I'm a lifelong programmer, starting with C++ when I was 11 or 12 by reading a book. Along the way I have learned most of the popular languages, and currently develop mostly with PHP, C#, Python, and JS.
In 2008 I graduated with a bachelor of science in CS. However, most of the programming skills I have were learned before I ever took a college class. I realized upon graduation from college that many of my fellow CS graduates would never be great programmers, while I had worked with people who had never been to college but were amazing software developers. All this to say that I don't get too hung up on degrees and academia when it comes to programming. Some people are just good at it, others aren't.
I also have a ton of Microsoft certifications in all areas of Dotnet development, C#, etc. This was all for career advancement as C# is a lucrative development language.

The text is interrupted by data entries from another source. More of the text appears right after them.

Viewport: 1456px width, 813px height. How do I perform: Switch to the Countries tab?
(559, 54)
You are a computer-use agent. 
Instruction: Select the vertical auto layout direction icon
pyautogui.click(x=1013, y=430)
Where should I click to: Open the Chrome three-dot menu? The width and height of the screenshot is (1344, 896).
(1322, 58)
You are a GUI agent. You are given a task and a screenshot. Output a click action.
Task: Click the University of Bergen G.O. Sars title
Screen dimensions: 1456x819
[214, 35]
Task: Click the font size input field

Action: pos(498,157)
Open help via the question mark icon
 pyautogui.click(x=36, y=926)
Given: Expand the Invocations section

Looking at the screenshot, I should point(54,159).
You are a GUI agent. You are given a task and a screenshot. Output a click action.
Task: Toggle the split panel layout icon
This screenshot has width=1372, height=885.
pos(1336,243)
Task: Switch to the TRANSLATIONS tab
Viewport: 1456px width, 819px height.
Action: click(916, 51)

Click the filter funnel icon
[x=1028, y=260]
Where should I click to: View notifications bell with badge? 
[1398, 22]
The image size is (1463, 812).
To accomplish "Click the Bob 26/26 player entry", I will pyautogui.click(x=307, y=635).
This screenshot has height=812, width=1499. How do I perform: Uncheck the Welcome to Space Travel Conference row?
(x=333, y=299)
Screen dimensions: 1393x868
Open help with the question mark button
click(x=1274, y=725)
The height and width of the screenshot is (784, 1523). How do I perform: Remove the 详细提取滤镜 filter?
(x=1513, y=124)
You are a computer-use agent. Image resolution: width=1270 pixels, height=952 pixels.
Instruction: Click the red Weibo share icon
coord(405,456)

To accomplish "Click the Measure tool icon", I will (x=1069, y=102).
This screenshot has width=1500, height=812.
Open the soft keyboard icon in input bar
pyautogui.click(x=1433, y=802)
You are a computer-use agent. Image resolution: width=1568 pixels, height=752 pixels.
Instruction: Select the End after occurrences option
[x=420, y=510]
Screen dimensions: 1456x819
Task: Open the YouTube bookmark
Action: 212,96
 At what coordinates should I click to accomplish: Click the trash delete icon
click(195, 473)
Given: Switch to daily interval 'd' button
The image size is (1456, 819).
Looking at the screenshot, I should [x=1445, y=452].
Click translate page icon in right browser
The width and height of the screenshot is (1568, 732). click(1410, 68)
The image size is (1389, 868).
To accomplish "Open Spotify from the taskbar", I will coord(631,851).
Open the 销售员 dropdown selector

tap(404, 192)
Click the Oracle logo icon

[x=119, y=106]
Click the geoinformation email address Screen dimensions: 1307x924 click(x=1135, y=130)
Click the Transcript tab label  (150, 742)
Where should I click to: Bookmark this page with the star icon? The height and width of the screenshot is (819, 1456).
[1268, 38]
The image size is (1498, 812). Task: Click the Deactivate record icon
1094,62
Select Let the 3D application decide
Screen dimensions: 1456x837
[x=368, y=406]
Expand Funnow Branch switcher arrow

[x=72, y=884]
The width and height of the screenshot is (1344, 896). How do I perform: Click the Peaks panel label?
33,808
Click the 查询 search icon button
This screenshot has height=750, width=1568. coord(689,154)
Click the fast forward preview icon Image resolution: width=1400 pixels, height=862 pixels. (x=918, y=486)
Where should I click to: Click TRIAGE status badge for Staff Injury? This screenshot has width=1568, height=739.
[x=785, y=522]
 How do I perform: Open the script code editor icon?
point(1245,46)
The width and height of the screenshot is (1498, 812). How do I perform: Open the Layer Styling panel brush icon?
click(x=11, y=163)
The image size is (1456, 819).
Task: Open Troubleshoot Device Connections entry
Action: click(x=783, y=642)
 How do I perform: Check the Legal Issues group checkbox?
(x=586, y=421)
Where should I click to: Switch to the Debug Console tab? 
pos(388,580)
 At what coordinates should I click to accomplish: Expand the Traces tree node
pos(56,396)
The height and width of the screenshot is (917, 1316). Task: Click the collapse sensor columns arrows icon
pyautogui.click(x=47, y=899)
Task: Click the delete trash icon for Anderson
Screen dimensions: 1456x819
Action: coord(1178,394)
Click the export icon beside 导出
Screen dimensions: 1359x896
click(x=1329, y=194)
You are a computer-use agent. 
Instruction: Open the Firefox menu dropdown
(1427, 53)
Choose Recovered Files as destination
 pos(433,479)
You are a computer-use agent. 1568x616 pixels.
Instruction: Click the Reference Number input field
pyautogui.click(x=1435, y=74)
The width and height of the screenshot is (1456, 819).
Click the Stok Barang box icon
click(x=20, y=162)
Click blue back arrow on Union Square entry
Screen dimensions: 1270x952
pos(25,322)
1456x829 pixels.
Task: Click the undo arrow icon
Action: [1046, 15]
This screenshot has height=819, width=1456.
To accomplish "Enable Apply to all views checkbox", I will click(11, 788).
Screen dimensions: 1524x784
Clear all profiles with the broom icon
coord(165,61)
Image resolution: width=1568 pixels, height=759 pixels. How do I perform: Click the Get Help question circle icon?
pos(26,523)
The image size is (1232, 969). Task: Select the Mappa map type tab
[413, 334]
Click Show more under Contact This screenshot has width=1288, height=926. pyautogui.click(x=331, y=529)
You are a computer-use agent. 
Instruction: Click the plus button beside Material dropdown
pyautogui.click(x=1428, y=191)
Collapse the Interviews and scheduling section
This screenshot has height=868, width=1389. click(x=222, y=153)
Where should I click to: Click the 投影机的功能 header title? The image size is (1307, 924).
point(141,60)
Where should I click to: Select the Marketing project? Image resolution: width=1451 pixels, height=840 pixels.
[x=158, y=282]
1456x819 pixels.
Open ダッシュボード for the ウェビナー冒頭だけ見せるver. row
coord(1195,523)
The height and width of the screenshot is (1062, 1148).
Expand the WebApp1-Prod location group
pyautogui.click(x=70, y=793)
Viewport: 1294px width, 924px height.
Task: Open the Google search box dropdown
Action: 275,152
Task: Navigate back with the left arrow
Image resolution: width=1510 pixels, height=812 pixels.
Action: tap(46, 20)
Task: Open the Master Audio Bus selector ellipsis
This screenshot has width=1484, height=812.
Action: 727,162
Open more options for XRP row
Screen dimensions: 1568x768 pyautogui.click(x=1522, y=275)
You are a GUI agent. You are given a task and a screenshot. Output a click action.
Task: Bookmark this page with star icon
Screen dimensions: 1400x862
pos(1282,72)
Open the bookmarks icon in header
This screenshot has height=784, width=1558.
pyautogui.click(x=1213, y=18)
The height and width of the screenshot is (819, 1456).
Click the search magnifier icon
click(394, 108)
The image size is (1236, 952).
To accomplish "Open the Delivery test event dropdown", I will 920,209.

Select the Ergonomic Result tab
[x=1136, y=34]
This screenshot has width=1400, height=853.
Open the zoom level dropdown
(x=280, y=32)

To get the certs, though, I had to learn a lot about the Microsoft languages and tools, so I should be pretty qualified to handle questions on these topics.
Lately I have been learning:
- Cross platform UI and graphics development with Python
- Creating games using Unreal Engine 4 - using C++ and their visual language: Blueprints
- Python data analysis using SciPy, SciKit-Learn, MatPlotLib, pandas, and pattern
- Python data scraping using requests, beautifulsoup, nltk, opencv, splinter
So I am sure I will be asking questions on those topics.